El cura se la quedó mirando un segundo en silencio, al igual que las dos mujeres.

—No, hija —dijo el cura—. Debes de haberte confundido.

—Pero ¿no es ésta la parroquia de Saint Dionis Backchurch? —preguntó Ann, desconcertada.

—Efectivamente, pero no hay ningún padre Peter. Aquí sólo oficio yo.

—¿Y en alguna otra parroquia cerca?

—Mmm… no. Que yo sepa, no —respondió el cura.

—No, hija —dijo una de las ancianas—. Pero mira esta qué bonita es, ¿no te vale? El padre William te ayudará en lo que necesites. Es un buen párroco.

—No, es que traía un recado para el padre Peter, pero… perdonen las molestias —dijo Ann amablemente, y se dio la vuelta alejándose por la calle e intentando recordar de nuevo las palabras de Miguel. Tal vez había entendido mal. «¿Y qué hago ahora?», pensaba mientras cogía con fuerza la Biblia. No había andado ni cien metros cuando una mano la agarró por el hombro.

—Perdone —dijo una voz a su espalda.

Ann se giró asustada pero se tranquilizó al reconocer al padre William.

—Perdone que la haya asustado, pero tengo que hacerle una pregunta. ¿Por qué busca al padre Peter?

Ann se quedó pensativa. Si le preguntaba esto, era porque sí existía el padre Peter.

—Tengo un recado para él —contestó.

—¿Un recado? ¿De quién? —preguntó el sacerdote.

Ann no sabía bien qué contestar a eso. Miguel le había dicho que no le harían preguntas.

—De un amigo —respondió al fin.

—¿De qué amigo? —inquirió el cura.

—Un viejo amigo, ¿conoce entonces al padre Peter?

—Bueno, más o menos. ¿No será un libro del amigo Michael?

Ann se sorprendió. ¿Se referiría a Miguel?

—Acompáñeme —dijo el sacerdote, invitándola a volver a la parroquia.

Ann dudó, pero aceptó la invitación.

Cuando entraron en la iglesia ya no había nadie, y tan sólo el vuelo de unos pájaros que habían anidado entre las vigas del techo rompía el silencio. El padre William cerró la puerta y echó la llave. Ann notó que el cuerpo le temblaba un poco, más de miedo que de frío.

El hombre se volvió hacia ella y la miró directamente a los ojos, como si leyese en su interior.

—Yo soy el padre Peter —dijo sin dejar de mirarla.

Ann se quedó sorprendida, pero no dijo nada.

—… Y tú eres Inés —terminó de decir en castellano.

Ann asintió con la cabeza esbozando una leve sonrisa de alivio.
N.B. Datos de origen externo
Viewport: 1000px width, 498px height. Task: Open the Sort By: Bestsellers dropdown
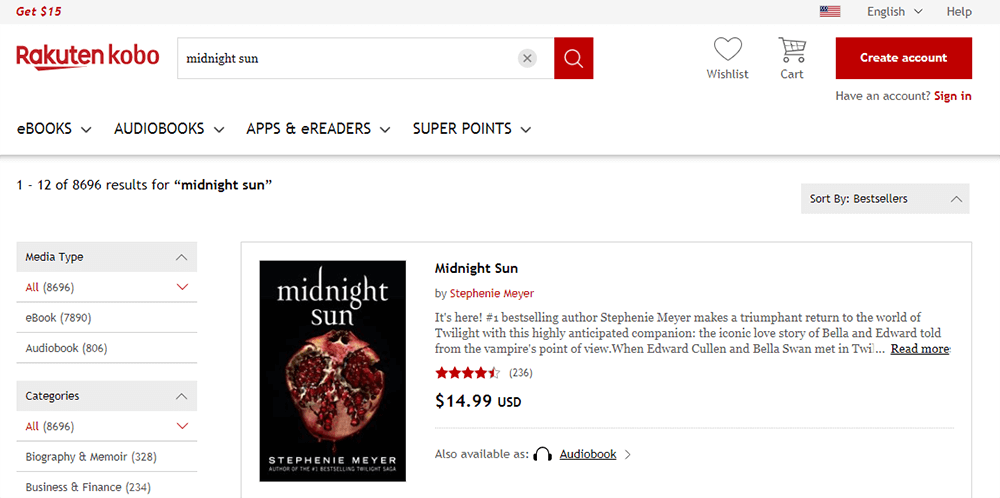coord(885,199)
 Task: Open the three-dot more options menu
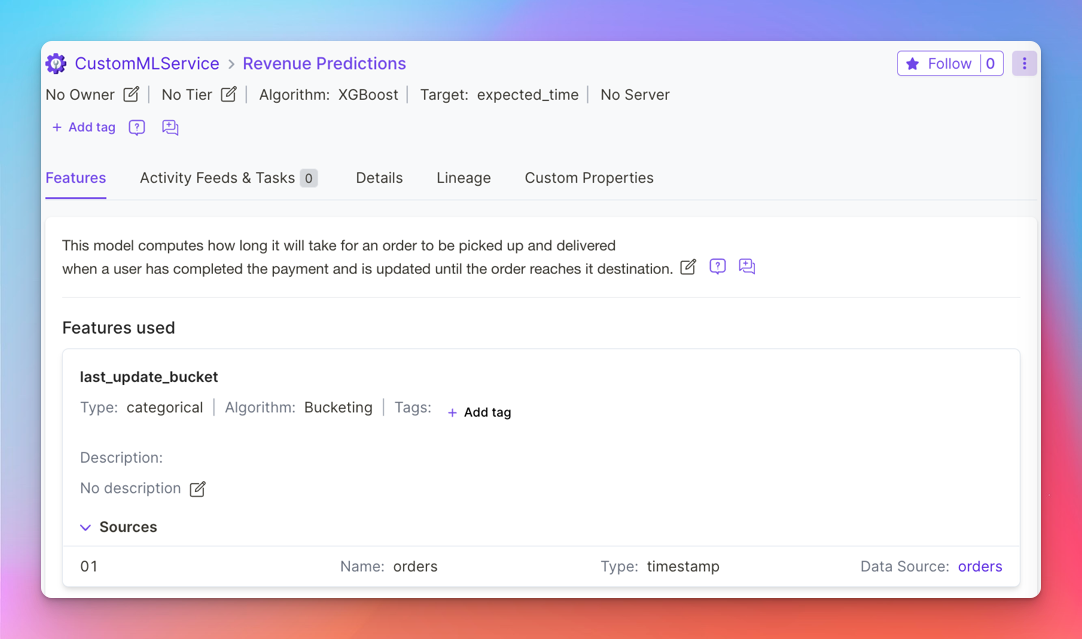point(1024,64)
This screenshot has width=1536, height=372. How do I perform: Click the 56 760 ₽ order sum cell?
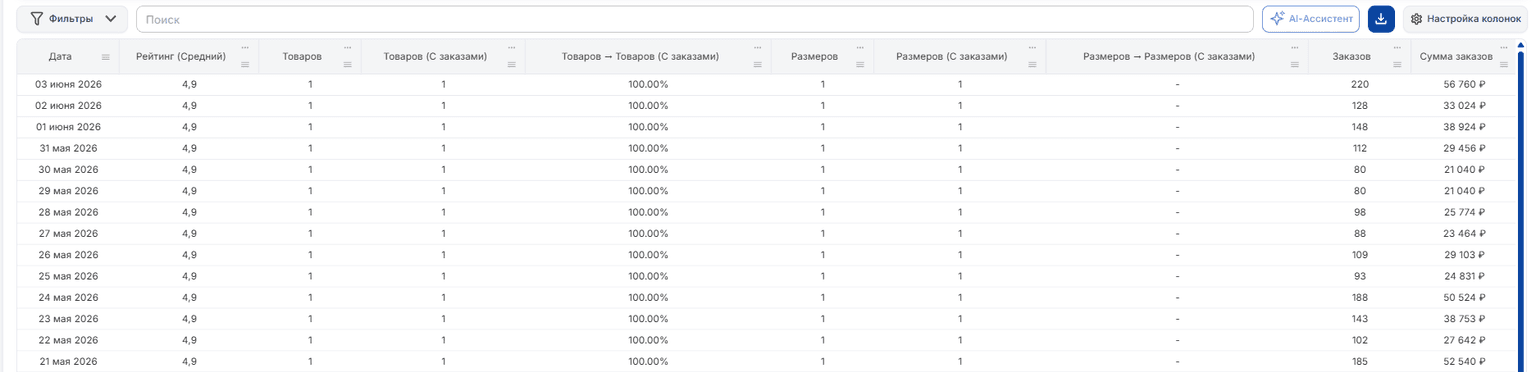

—Miguel me advirtió de que podías venir a traerme algo. Como comprenderás, antes no podía decirte nada. Bien, dame lo que tengo que hacerle llegar —dijo el sacerdote, extendiendo la mano.

Ann sacó la Biblia envuelta del bolsillo de la capa, la miró por última vez y se la dio al sacerdote.

—Imagino que es urgente, ¿no?

—Lo es —dijo Ann.

El hombre saludó con la cabeza, abrió la puerta de la calle y se dio la vuelta entrando en la sacristía.

Ann salió de la iglesia desconfiando un poco del padre William. «Pero ya está hecho», pensó. Volvió a bajar la calle en busca de una avenida más ancha. La brisa se había convertido en frío viento que traía nubes grises. Se abrochó mejor la capa y aceleró el paso. Todavía le quedaba una larga caminata hasta Ardkinglas Hall. De repente se sintió aliviada. Ya había terminado con eso. Ya nada le unía a Miguel. Ya podía olvidarle para siempre.